There are plenty of mortgage-related myths going around in the market. While most seasoned borrowers will probably be able to tell the difference between fact and fiction, first time home owners may not be as lucky.
This article aims to help first time home owners debunk the most common mortgage-related myths. In the process, we’ll also discuss the actual facts underlying each myth.
Myth No. 1: You need to know which house you’re buying before approaching a mortgage lender.
This is completely untrue. While it may be understandable to think that way, it is actually wiser to approach a mortgage lender before you start shopping for your new home.

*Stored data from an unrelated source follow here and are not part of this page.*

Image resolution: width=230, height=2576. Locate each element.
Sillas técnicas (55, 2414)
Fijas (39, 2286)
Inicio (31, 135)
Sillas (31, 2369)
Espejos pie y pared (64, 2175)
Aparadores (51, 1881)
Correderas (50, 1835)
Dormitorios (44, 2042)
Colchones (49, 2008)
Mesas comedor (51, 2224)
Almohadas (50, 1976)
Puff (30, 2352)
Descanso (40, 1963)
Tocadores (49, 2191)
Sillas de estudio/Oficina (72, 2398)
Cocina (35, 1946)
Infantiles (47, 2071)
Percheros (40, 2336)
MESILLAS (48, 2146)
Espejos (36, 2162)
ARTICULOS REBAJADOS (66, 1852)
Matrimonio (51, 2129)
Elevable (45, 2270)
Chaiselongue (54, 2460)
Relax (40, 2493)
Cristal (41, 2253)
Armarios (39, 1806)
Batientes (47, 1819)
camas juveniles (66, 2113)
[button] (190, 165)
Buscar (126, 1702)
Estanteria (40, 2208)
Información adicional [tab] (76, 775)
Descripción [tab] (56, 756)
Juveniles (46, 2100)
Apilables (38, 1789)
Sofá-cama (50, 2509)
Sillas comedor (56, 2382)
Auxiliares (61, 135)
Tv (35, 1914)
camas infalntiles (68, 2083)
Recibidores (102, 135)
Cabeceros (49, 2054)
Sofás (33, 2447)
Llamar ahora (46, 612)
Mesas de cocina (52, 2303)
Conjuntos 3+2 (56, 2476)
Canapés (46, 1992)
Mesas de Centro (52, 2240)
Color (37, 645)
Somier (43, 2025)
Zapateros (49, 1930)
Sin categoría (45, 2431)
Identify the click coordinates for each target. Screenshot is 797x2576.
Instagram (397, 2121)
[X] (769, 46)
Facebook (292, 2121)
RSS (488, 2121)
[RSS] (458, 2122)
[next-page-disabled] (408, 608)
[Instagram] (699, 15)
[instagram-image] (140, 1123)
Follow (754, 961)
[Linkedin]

Consider this very common and very unfortunate scenario. After deciding to buy a home, you spend several months scouring the market, viewing listings, going to open houses, and dealing with real estate brokers. Finally, your search pays off. You finally find your dream house. It is perfect in every way. It answers your every need and fits with all your future plans. At this point, you start looking for a mortgage lender. Fortunately, there are tons of them on the market. Unfortunately, none of them are willing to give you a loan for your dream house. Simply put: it is beyond your budget and it makes no fiscal sense for the lenders to loan you a significant amount of money which you can never repay.
Imagine how you’d feel in that scenario. Clearly, you would feel depressed, frustrated, and discouraged to say the least. This is exactly why you should look for a mortgage lender first. Doing so will allow you to know your budget and adjust your expectations accordingly. Moreover, you’d be able to significantly streamline your search by avoiding all listings that are above your price range. This will not only help you save a lot of time and effort during your search, but will also allow you to save face with your real estate broker and sellers.
Myth No. 2: You need a perfect credit score to get your mortgage application approved.
Well, this myth is at least partially true. However, your credit score does not need to be perfect, it just needs to be high enough to justify the amount of your mortgage. For example, FHA loans typically require a credit score of 500, while conventional loans need at least 650. A lot of factors determine your credit score. Payment history, revolving credit, available credit, and debt-to-income ratio are just some of the factors which determine your trustworthiness as a creditor. However, since the aforementioned factors are pretty hit or miss, a lot of mortgage lenders tend to consider outside factors as well. These factors include the steadiness of the applicant’s income and his general reputation in the local community, if relevant.
Myth No. 3: You need to make a large down payment.
Although its true that larger down payments will result in lower monthly amortizations, you don’t need to make a large down payment. The fear of making a large down payment is understandable. Not everyone can afford to take out a huge part (if not the entirety of) their life savings to buy a house. There will always be bills to pay, so it’s also unwise to blow all your money without leaving an emergency fund for unexpected expenses.
Some buyers don’t even need to put up the usual 20% down payment. To avoid the large expense, many of these buyers took advantage of government-sponsored financing programswhich significantly lower the amount of down payment required. You should definitely do a little more research on these programs if you want to learn more about low down payments. Nevertheless, do keep in mind that the lower down payment is, the larger the monthly amortization will be.
Myth No. 4: A 30-year fixed-rate mortgage is your best choice.
This type of mortgage may be the most popular, but it is certainly not the best under every circumstance. Spreading the payment over 30 years will make the monthly amortization more affordable. However, it will be more expensive after you consider the interest you need to pay off. Moreover, you might not even own the home for that long. A lot of buyers purchase their first home only to resell it several years later.
Myth No. 5: You need to stick with the lender that approved you.
This myth can be chalked up to basic human nature. After all, if someone shows trust in us, it is only natural that we reciprocate their trust. If you’re doing this with your lender, you are certainly playing nice but you’re not playing smart. The best thing to do is to keep searching and examine all your options before objectively deciding which lender is offering the best terms.